__任务要求 1__.
根据下面的选段,判断以下三项说法是否与其相符,每项答“是”或“否”,并原样引用选段中起决定作用的文字:(a) 题解建议建立一个大小为k的最大堆;(b) 直接将元素存入链表会导致逆序;(c) 该方法借鉴了快速排序的技巧。

─── 选定摘录

題意:Merge k sorted linked lists and return it as one sorted list. Analyze and describe its complexity.
題解:建立一個大小爲k的最小堆,即堆頂存放最小元素,因爲k個鏈表已排好序,借鑑歸併排序的技巧,先取出堆頂的元素,再放入堆頂元素所在鏈表的表頭的元素,再維持最小堆循環迭代。
注意直接鏈表存入會導致逆序,可以先存入vector,再逆序存入鏈表。
代碼如下:
/**
* Definition for singly-linked list.
* struct ListNode {
* int val;
* ListNode *next;
* ListNode(int x) : val(x), next(NULL) {}
* };
*/
class Solution {
public:
int insertNode(ListNode** head,int val)

──────
─── 所给记录

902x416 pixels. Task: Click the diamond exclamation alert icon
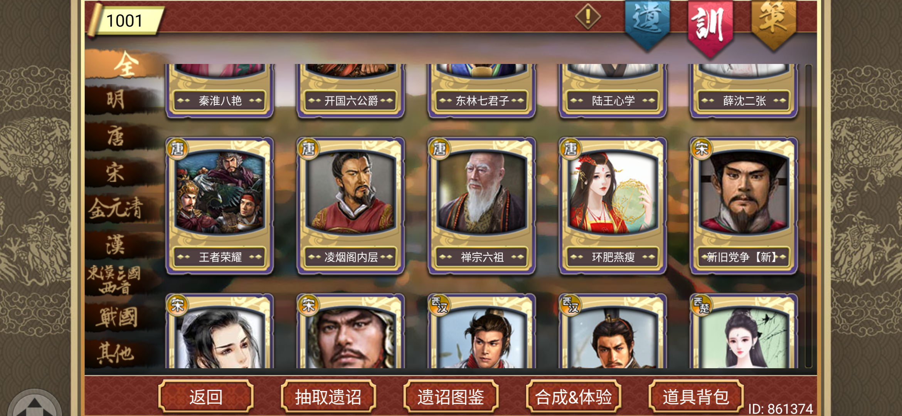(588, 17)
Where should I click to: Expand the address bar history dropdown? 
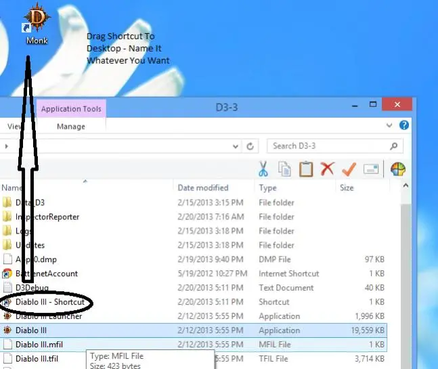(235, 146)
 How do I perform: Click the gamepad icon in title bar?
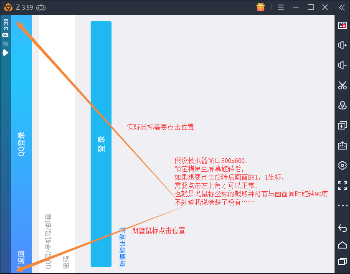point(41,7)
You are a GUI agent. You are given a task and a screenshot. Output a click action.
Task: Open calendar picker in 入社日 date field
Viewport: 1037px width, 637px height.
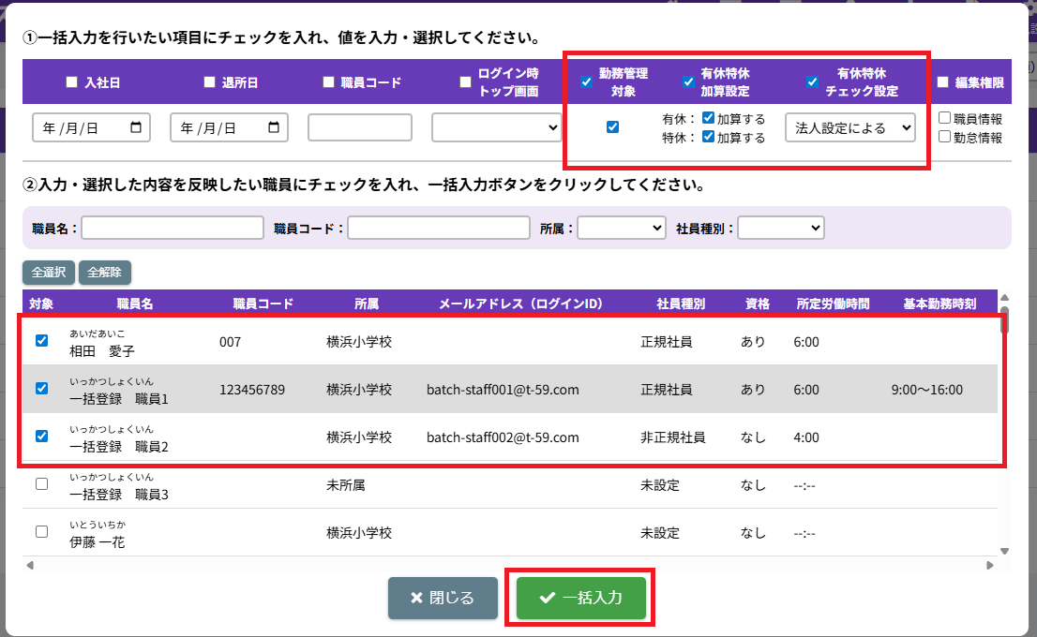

──────

__任务要求 2__.
逐字复述记录中从包含“Where should I”的那一行开始、到记录末尾结束的各行,首尾两端都包括在内,答案中不要放入图片。

__预期输出 1__.
(a) 否:“建立一個大小爲k的最小堆”
(b) 是:“注意直接鏈表存入會導致逆序”
(c) 否:“借鑑歸併排序的技巧”

__预期输出 2__.
Where should I click to: Expand the address bar history dropdown? 
(235, 146)
 How do I perform: Click the gamepad icon in title bar?
point(41,7)
You are a GUI agent. You are given a task and a screenshot. Output a click action.
Task: Open calendar picker in 入社日 date field
Viewport: 1037px width, 637px height.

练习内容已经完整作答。